Late Khalid Hasan, US correspondent for the Lahore-based Daily Times and The Friday Times

"My Life's Not Dramatic but I Married Outside the Community"

Interview with the Karachi-born novelist, part III.

[By Mayank Austen Soofi]

Sehba Sarwar’s first novel, Black Wings, was published in 2004. Presently, besides working on her new novel, she is also the director of a multi-media arts organisation in Houston. There she lives with her husband and daughter. She also has a website. This is the third part of the interview Ms Sarwar gave to Pakistan Paindabad. You may read the first part here, the second here, the fourth here. This exclusive feature is an attempt to understand the alternative reality of Pakistan.

Ms Sarwar, what is your writing schedule? Where do you write?

When I was working on Black Wings, I could only write in my study, and I mostly worked at night. Now, I can write anywhere, anytime.


I have a young daughter, and my time is very precious. I also run a very demanding arts organization and am busy creating artistic work for our productions. So wherever I get a chance I write: study, bedroom, coffee shop, inside, outside, and at any time of the day. Now, mornings are my favorite writing time. I would be lost, though, without my laptop.

Woman, Pakistani, Pakistani-Anerican, South Asian, Muslim. Which of these identities have been most influential in shaping up your artist’s life?

In a writing | blogging | video workshop I did in Houston for Pakistani college and high school women, the first question I asked them was: "How do you identify yourself? Write down the order of the words you use to describe your identity." I did the exercise with them and here's my order: woman, artist, mother, activist, Pakistani/ South Asian.

The greater truth lies where – fiction or non-fiction?

Both. Depends on what you're writing. I generally rely on memory to create fiction, and then use my imagination to enhance, change, etc. I also write non-fiction for sometimes it's important to assert that a particular memory is the truth. It really just depends on the purpose for creating the piece.

Which authors you liked reading in the past and then stopped pursuing them? Who have stayed with you?

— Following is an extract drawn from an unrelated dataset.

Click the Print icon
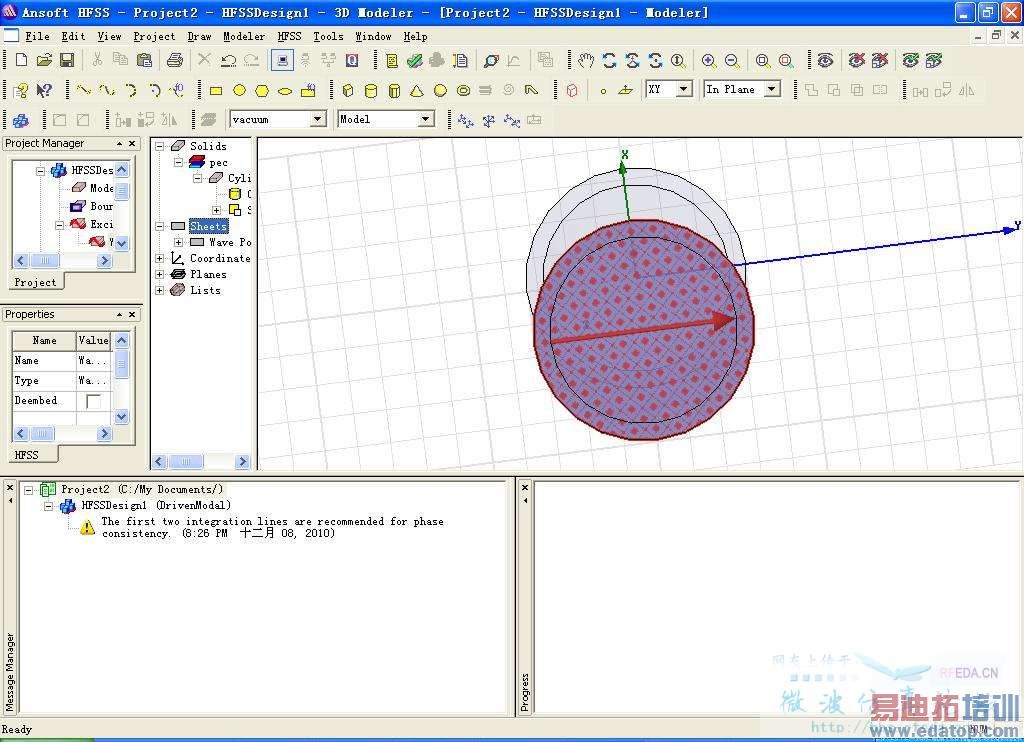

Who are your present pursuits?

I continue to follow certain writers including Rohinton Mistry, Bapsi Sidhwa (who I'm lucky to know since she lives in Houston), Anita Desai, Sandra Cisneros, Julia Alvarez, Toni Morrison, Michael Ondaatje and many more. Other writers I've recently enjoyed include Fan Wu, Alice Albania, Kiran Desai, Mohammad Hanif, Sorayya Khan... the list is long. I don't read British writers much any more, though I was a big fan of Virginia Woolf's while I was in college.

How long did it take you to write your first novel Black Wings? How tough it was to get it published?

I worked Black Wings on and off for a good eight years. I took time off in between to deal with an illness. In 2003, I acquired an excellent agent in the US, but she was unable to get Black Wings placed in the States. All the feedback that I got was that the novel and the characters didn't conform to the western image of Pakistan. After a year of trying (it was hard enough weeding through all the agent rejections), I went ahead and sought a Pakistani publisher, Alhamra. And I am so grateful to Shafiq Naz and to Alhamra Publishing. He is a remarkable man, and has done an amazing job with changing the face of publishing in English in Pakistan. Once I approached him, things moved very fast.

You are working on your second novel. Is it based in Pakistan?

I can't talk much about my second novel yet. It's a work in progress and, like Black Wings, moves between countries. It'll probably dip more into India.

What about Karachi inspires you most as a writer?

I rely a lot on memory. My most life-changing moments have taken place in Karachi. It is my first home. I'll have to write about it quite a bit more before I am ready to move and adopt another space in the same way. I love the sea, the city noise, the landscape of a street scene.

What will you like to share with young aspiring Pakistani writers?

Keep writing. There's room for everyone. Be honest and tell your truth.

[The third part ends here. You may read the first part here, the second part here, the fourth here]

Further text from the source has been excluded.